Is a library supposed to be a quiet place? I’m sure there are as many arguments against the library being a “quiet place” as I can come up with in support of the library being a quiet place and there are several forums online where this is debated. I was surprised (showing my age) that there is a show on MTV called the “Silent Library.” While I won’t debate this point I will point out a few changes in recent years.
Most library research is now initiated via computer and information is printed via a printer. The clicking keyboards and motorized printers certainly add to the noise in a library. Books and journals are now in eFormat and are accessed via the Internet using a myriad of devices. Nearly everyone on the planet has an Android, Blackberry, iPhone or cell phone and they’re not afraid to use them. Apple users please don’t be offended as I placed them in alphabetical order. I exaggerate here but you get my point. Use of these devices certainly adds to the noise level in the library. Also either the work, the students or both are more collaborative than in past years. Maybe its social networking but students tend to be in groups more often.
While I won’t directly say whether or not libraries “should” be quiet, I will speak to students’ right to a quiet study environment. We all learn and study in different ways, some of us need quiet to avoid distractions, others of us need additional stimuli like music in order to work more productively. There are areas of the library where noise is permitted, (the first floor) and areas that are designated as quiet areas (the second and third floors). The library with the help of Public Safety tries very hard to keep the noise down in the quiet areas of the library and we will continue do this. But I must say that this is really a patron and more so a student issue. Students should respect other students’ right to study in a quiet environment. At almost every academic library I’ve visited and the closest one I can cite is Daniel Library at the Citadel, students will give you “the look” if you talk above a whisper. In most of the libraries I’ve visited, students have no problem asking you to keep it down, they’re trying to study. The environment is quiet when you walk in and the quiet is maintained. Students actively participate in preserving and exercising their right to study and learn in a quiet atmosphere.
Unfortunately, our library seems to be different. Students will often sit at a table in a quiet area and proceed to talk. When asked to hold their voices down, students feel as if they are being harassed as one response noted on the library survey. Students will take a phone call to the hallway or the restroom but then proceed to talk openly with others in the quiet areas. Well what do we do, what can we do?
First let me say that “we want students to be here!” This is your library. There is limited seating on the first floor where talking is permitted; however, if the library were twice it’s current size it still wouldn’t be able to seat half of the entire student body at one time. So, we need to learn how to respect the rights of others as we coexist as well as we learn how to defend our own rights. Most of our students ask for the library to be a quiet place for scholarly pursuits and they deserve this.
Next, students should feel comfortable “kindly” asking others to refrain from talking in quiet areas of the library.
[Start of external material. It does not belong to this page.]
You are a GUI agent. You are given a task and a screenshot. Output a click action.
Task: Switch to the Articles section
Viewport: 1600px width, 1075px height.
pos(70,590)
Again this is your space and these are your fellow students. If a student doesn’t feel comfortable asking others to refrain from talking, students can report the problem to any of the service desks in the library, email Circulation or the Research Desk, call 843.953.8000 or 843.953.8001 or chat with a librarian using the Ask Us feature. Please be sure to give an accurate description of the area you are in so that we may correctly address the situation. I don’t like asking students to refrain from talking as much as they don’t like me asking them to refrain but I have no problem doing so to protect the quiet study environment. I also suggest asking student organizations to help. Tell your fraternity, sorority, club, group, SGA, committee members and friends to help preserve the academic atmosphere in the library. This library belongs to all of us, let’s work together so that it helps and benefits all of us.